Reven looked at the diagram. At the perfect synchronization between his cardiac rhythm and the heartstone's pulse.
"That's a theory," he said carefully. "Unproven. Dangerous. As you'd say"
"All the best ideas are." Lysa smiled slightly. "But think about it. If it works, Haven's Reach won't just survive, it will thrive. We'd have the most stable heartstone in the region. Maybe stable enough to attract new residents. Rebuild what was lost from ancestors forgotten even to pen and paper."
"And if it doesn't work?"
"Then we stick with Plan A: hunt the Colossus, get the shards, repair what we can, and hope it's enough." She stood. "But at least we'd have tried."
Reven considered it. The pain of the rejection was still fresh. His body was damaged, exhausted, pushed to limits that normal humans couldn't survive.
But he'd survived. And learned.
And now there was a possibility—however slim—that he could do more than just repair. He could improve.
"Let me think about it," he said finally. "After we prepare for the Colossus hunt.

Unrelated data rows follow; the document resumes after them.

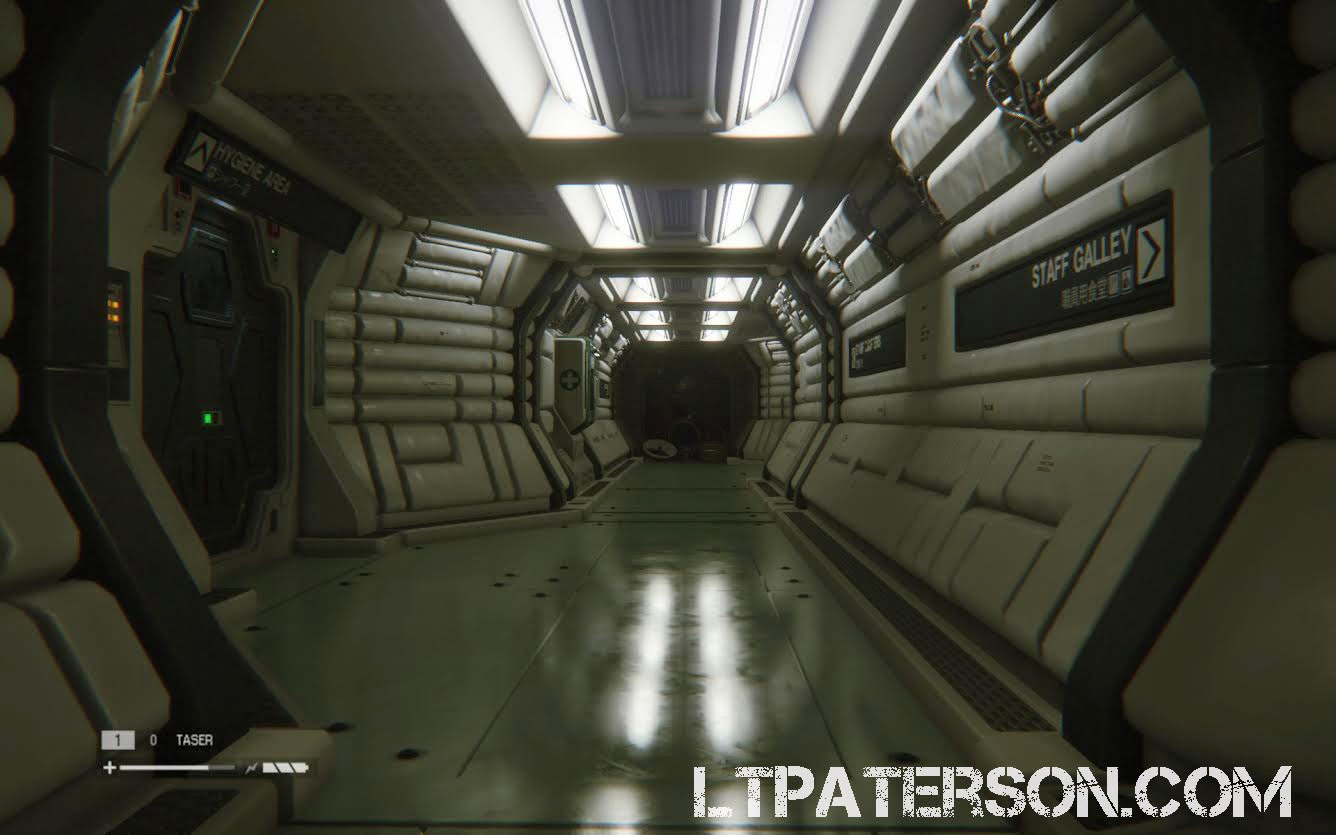Select the TASER weapon indicator
The image size is (1336, 835).
pyautogui.click(x=194, y=739)
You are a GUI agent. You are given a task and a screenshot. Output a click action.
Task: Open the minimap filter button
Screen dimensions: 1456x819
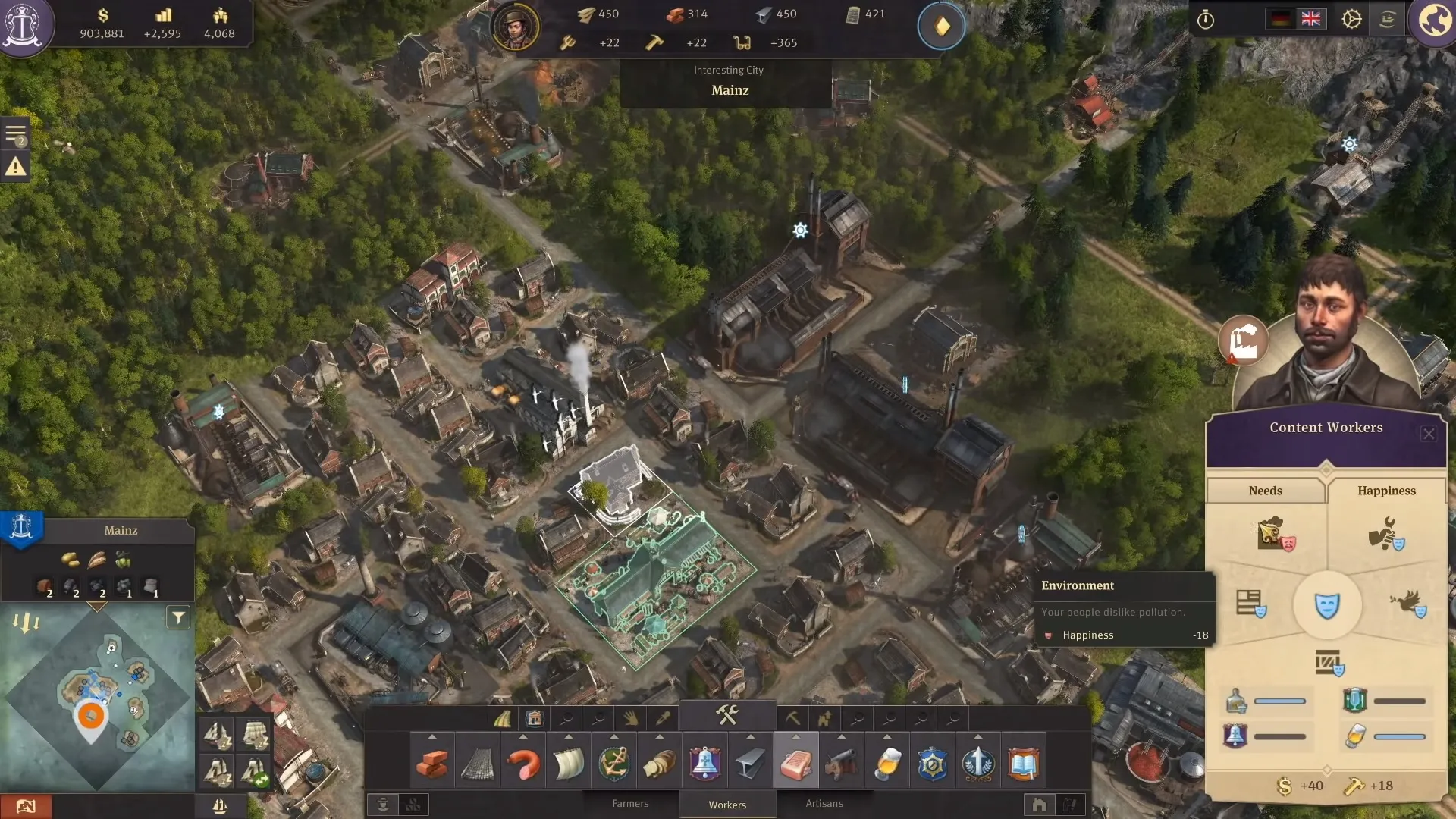pos(178,618)
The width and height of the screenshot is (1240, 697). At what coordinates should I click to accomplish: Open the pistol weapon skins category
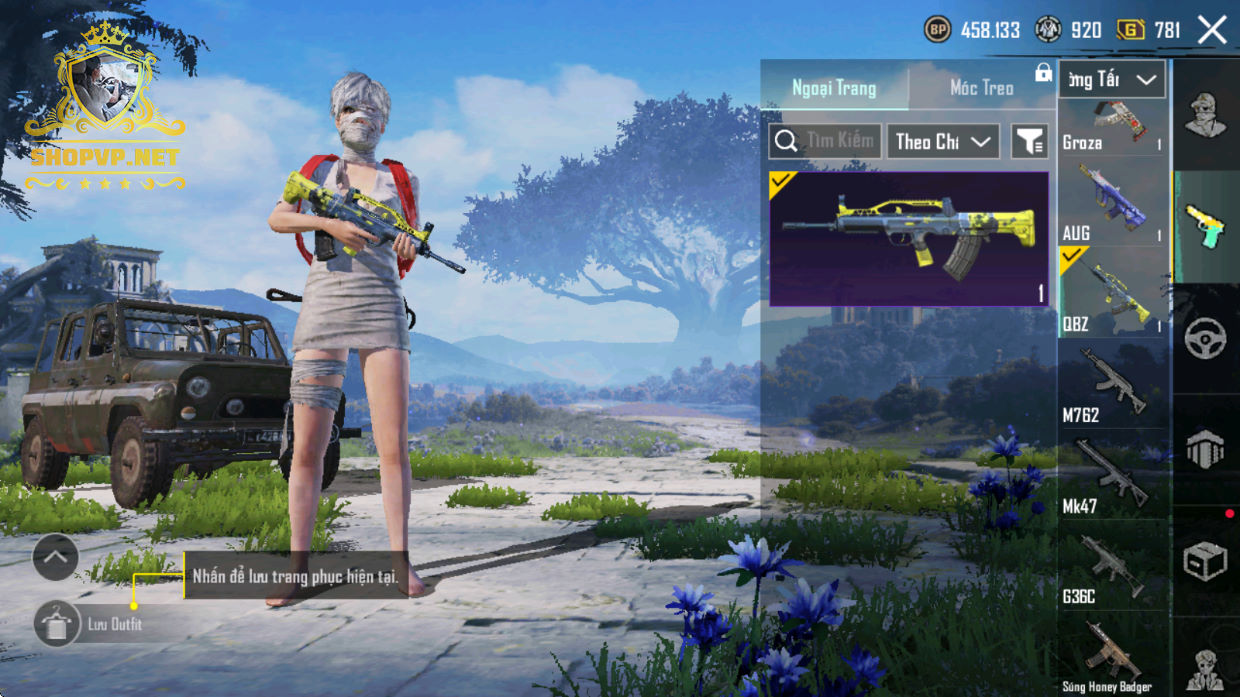(1205, 227)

After we have backup plans. Then... maybe we test your theory."
"Fair enough." Lysa headed for the door. "Get some rest. Real rest. That's an order from your Keeper."

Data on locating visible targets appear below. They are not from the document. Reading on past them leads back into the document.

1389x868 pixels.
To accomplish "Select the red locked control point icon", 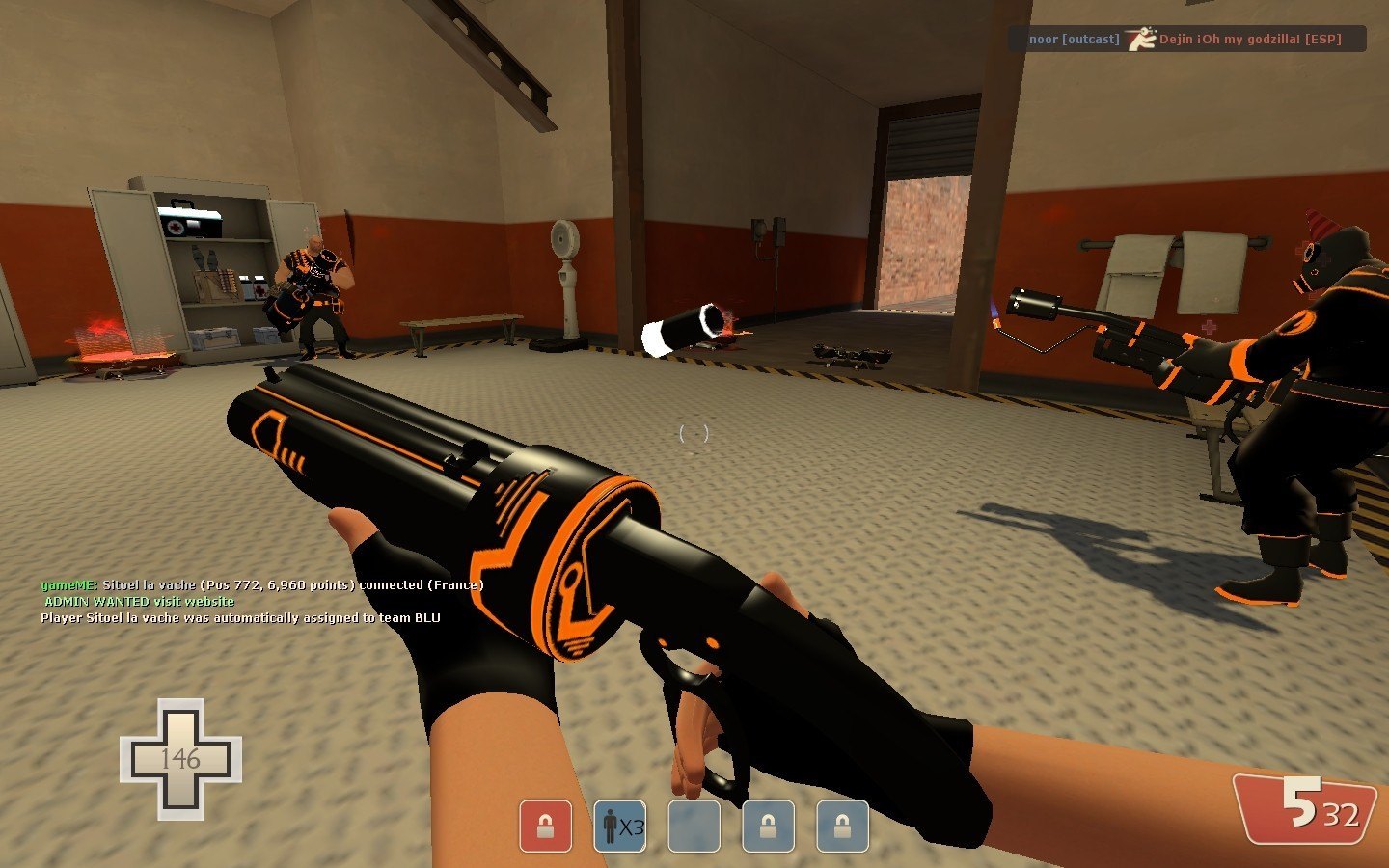I will click(x=545, y=827).
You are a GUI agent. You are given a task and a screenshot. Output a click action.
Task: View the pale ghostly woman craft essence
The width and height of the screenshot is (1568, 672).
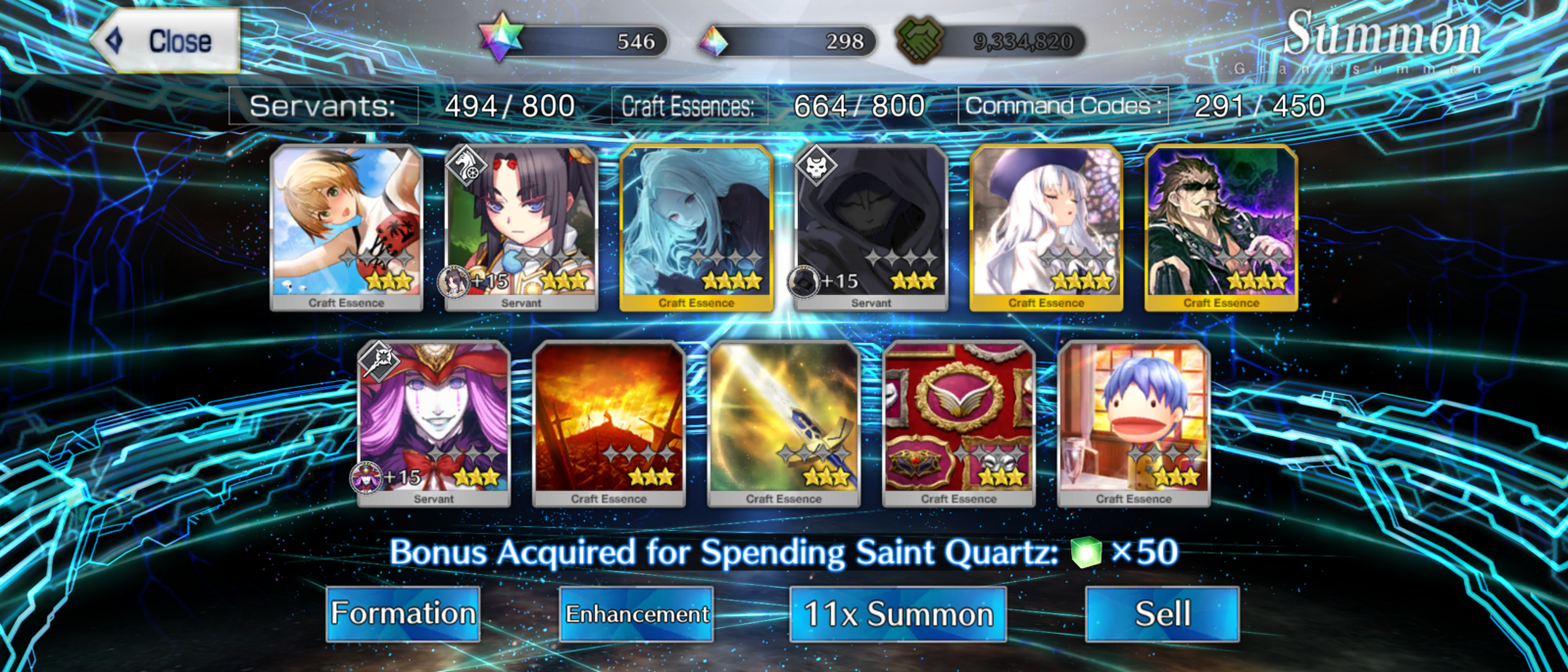coord(697,226)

"I'm not part of your staff."
"Consider yourself deputized then." She paused. "And Reven? Thank you. For trying. For risking yourself. It matters."
She left.
Reven sat on the medical cot, alone with his thoughts and the fading pain of rejection.
His left arm still tingled where the scales had been. His chest still ached where the flame organ had nearly killed him.
But he'd proven something important: major integrations were possible.
Painful. Dangerous. But possible.
And if he could survive a Scorchwing Alpha flame sac, he might be able to survive what he'd need to hunt a Mantle Colossus.
Might.
The word hung in his mind like a promise and a threat in equal measure.
He laid back down. Closing his eyes, allowing himself to peacefully sleep.
Tomorrow, he'd start preparing in earnest. Study the Colossus. Plan the hunt. Build the equipment.
Tonight, he'd rest. And dream of forge-fires and scales and heat that didn't burn because it was part of him.
And maybe—just maybe—dream of a future where Haven's Reach survived because he'd been broken into the right shape to save it.